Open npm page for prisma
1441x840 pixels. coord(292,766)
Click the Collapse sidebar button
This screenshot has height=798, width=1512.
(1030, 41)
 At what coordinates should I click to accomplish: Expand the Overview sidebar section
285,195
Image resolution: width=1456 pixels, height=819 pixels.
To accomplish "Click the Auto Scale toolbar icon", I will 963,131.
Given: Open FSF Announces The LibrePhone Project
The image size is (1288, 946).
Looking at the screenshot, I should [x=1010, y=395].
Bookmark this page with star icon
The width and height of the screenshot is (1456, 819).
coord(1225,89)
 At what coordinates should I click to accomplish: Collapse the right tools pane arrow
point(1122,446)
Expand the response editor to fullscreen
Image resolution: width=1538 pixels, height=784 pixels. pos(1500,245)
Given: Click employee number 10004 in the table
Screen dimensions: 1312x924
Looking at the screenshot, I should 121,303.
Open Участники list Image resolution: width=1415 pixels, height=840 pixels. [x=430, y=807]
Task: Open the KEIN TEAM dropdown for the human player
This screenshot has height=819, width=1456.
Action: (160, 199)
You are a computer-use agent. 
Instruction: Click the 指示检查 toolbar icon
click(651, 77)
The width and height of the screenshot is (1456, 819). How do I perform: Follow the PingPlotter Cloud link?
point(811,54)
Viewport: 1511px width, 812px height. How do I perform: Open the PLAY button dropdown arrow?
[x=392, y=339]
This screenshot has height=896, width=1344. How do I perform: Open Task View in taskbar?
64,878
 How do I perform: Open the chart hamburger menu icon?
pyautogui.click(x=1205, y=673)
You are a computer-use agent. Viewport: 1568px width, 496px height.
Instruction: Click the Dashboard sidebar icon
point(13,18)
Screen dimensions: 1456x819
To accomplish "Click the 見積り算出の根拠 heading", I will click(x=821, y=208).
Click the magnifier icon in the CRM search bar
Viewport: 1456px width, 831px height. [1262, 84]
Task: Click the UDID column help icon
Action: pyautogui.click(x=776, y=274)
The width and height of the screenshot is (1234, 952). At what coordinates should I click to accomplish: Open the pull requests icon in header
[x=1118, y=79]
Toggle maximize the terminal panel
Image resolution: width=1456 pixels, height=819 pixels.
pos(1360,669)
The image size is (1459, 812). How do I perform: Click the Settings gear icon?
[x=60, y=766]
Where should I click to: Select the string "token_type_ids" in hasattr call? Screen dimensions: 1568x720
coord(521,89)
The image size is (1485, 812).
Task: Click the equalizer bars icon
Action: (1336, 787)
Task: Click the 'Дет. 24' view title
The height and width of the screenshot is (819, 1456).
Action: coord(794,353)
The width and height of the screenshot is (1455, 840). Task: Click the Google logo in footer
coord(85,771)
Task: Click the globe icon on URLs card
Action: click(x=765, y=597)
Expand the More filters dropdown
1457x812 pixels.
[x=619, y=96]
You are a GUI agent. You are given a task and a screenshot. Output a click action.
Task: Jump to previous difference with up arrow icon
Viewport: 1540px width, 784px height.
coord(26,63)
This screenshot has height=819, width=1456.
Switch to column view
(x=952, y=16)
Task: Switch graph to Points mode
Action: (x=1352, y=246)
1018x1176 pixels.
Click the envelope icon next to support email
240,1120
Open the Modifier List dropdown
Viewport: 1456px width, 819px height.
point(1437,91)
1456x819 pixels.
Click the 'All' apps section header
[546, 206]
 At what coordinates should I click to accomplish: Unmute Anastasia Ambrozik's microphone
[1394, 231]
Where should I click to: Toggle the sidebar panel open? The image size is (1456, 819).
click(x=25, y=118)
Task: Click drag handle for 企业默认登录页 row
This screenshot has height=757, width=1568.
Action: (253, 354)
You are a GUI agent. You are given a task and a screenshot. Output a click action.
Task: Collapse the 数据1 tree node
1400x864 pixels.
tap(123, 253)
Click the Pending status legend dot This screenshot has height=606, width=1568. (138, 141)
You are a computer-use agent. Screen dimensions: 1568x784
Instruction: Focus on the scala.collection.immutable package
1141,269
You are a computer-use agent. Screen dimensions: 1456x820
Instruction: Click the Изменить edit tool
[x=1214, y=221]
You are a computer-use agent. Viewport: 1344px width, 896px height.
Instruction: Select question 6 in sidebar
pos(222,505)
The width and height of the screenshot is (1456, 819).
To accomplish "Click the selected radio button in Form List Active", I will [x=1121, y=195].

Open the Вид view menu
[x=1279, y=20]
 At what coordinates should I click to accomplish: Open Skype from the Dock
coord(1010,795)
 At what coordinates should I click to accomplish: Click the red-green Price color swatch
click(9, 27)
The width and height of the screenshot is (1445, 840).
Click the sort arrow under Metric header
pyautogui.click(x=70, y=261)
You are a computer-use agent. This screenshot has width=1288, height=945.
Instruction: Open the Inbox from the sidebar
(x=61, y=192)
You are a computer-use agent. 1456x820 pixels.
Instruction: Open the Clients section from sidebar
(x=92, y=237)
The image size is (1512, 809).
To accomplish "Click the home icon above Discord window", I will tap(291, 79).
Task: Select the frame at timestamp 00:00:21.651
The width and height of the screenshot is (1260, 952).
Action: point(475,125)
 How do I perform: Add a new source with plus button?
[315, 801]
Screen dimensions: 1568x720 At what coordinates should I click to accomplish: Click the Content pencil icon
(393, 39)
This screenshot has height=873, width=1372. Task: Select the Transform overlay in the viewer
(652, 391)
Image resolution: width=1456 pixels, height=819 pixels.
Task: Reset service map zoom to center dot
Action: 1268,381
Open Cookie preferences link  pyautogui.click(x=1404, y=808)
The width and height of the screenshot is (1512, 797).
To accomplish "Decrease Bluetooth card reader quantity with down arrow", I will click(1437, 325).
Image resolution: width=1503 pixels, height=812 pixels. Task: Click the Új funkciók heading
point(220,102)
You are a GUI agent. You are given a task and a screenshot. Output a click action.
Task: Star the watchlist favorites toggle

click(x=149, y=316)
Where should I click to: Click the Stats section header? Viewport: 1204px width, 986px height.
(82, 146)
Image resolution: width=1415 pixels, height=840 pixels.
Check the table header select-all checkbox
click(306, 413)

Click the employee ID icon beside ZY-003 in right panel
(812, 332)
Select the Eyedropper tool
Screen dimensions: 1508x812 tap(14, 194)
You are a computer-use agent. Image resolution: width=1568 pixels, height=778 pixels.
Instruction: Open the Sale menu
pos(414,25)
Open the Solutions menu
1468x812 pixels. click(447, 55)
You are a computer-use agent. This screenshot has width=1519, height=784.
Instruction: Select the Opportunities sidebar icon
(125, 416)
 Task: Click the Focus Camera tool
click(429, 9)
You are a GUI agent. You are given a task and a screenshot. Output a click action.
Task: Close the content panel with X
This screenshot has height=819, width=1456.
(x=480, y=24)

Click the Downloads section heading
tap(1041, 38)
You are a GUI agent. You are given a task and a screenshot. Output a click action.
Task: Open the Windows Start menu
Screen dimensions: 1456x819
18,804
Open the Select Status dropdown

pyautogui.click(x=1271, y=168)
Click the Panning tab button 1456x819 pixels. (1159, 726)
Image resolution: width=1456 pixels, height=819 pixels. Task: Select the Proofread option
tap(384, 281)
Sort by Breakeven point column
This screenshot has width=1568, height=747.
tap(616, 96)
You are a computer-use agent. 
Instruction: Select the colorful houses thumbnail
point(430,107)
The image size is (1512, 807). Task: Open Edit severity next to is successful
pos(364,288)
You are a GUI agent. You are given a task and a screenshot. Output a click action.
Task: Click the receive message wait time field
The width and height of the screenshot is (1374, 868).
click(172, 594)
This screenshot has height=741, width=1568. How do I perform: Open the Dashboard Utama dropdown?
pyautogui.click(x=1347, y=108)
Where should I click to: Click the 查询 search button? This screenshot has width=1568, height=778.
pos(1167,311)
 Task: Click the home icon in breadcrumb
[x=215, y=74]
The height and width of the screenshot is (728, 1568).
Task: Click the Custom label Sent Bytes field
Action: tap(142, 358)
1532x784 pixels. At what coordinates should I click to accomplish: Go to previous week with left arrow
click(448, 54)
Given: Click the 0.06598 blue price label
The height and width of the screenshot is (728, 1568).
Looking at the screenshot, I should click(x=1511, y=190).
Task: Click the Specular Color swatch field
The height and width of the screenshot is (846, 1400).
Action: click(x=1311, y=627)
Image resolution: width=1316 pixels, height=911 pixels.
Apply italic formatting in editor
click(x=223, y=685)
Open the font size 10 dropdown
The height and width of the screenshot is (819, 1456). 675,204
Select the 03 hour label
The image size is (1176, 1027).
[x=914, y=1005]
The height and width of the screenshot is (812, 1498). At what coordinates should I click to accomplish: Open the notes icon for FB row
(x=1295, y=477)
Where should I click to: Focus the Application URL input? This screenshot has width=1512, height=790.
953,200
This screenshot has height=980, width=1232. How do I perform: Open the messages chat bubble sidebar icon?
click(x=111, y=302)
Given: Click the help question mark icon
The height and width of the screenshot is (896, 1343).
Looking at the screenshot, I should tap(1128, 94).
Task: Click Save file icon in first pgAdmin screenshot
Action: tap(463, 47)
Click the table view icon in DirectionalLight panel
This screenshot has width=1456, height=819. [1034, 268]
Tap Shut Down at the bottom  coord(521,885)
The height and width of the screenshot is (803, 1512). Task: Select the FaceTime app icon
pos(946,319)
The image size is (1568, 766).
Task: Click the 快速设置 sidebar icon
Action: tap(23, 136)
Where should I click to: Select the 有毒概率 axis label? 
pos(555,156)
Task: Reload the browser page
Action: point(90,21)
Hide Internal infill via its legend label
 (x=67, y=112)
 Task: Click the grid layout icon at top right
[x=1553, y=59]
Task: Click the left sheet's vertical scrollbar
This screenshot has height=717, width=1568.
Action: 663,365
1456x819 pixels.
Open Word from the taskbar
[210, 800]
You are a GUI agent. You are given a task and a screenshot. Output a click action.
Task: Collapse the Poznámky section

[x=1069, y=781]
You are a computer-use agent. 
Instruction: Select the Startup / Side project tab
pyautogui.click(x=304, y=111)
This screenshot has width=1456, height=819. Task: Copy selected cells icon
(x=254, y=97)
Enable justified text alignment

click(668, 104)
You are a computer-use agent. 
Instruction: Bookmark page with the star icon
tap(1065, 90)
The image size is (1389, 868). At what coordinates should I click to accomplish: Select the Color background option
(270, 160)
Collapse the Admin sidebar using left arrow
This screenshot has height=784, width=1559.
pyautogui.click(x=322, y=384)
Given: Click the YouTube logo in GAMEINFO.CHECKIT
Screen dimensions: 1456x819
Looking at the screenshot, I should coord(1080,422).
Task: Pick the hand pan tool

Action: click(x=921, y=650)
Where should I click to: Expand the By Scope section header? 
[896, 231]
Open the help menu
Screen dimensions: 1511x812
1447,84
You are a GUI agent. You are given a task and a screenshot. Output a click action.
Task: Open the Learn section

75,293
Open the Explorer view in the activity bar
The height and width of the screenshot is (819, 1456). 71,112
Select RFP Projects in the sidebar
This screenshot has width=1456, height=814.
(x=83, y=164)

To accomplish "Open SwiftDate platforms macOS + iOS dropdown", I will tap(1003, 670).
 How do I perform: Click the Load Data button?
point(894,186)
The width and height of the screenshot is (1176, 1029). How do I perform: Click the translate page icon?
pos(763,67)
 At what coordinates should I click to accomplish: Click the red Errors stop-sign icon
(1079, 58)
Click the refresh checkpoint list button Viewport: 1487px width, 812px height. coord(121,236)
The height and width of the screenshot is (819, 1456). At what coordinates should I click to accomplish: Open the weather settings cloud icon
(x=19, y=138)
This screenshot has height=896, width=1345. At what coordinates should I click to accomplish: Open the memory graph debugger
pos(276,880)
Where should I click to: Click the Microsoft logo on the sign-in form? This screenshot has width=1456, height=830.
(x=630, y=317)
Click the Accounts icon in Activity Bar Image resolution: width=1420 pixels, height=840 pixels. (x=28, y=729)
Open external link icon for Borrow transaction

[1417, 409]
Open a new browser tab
━━━━━━━━━━━━━━━━━━━━━━━━━━━━━━
Exact reproduction is required: output the lines from the start of the entries above through the line with "Given: Click employee".

**Solved exercise**
Open npm page for prisma
1441x840 pixels. coord(292,766)
Click the Collapse sidebar button
This screenshot has height=798, width=1512.
(1030, 41)
 At what coordinates should I click to accomplish: Expand the Overview sidebar section
285,195
Image resolution: width=1456 pixels, height=819 pixels.
To accomplish "Click the Auto Scale toolbar icon", I will 963,131.
Given: Open FSF Announces The LibrePhone Project
The image size is (1288, 946).
Looking at the screenshot, I should [x=1010, y=395].
Bookmark this page with star icon
The width and height of the screenshot is (1456, 819).
coord(1225,89)
 At what coordinates should I click to accomplish: Collapse the right tools pane arrow
point(1122,446)
Expand the response editor to fullscreen
Image resolution: width=1538 pixels, height=784 pixels. pos(1500,245)
Given: Click employee number 10004 in the table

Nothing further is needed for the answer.